■ Work order: Report the count of lines in the records that contain "agent", without any added text.

■ The input:
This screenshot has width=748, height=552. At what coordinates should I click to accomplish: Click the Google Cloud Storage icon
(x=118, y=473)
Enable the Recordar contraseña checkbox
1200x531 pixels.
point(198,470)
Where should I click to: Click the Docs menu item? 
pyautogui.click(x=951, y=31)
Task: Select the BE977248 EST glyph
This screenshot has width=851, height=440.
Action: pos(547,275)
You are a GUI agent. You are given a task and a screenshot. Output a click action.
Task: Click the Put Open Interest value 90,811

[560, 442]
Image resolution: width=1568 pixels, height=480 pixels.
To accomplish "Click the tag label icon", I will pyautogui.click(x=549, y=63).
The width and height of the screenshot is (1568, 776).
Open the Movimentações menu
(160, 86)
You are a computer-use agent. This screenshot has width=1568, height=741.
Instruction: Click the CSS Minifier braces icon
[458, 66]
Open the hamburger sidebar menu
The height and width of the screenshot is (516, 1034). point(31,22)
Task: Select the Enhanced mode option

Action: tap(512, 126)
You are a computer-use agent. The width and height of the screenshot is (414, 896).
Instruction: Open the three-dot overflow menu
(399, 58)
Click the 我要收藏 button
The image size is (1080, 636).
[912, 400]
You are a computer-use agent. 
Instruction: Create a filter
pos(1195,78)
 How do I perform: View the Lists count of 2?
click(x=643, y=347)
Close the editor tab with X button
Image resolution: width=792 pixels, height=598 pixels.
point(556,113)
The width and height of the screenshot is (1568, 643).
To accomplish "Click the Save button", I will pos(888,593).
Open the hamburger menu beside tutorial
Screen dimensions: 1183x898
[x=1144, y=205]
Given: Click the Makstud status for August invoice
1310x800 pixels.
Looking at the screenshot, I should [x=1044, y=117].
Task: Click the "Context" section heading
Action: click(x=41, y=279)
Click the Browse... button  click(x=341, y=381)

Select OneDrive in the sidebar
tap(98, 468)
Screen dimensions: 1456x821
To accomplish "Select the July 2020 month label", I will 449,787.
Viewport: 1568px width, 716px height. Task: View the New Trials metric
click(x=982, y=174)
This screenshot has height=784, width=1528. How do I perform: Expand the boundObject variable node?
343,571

■ Exercise solution: 4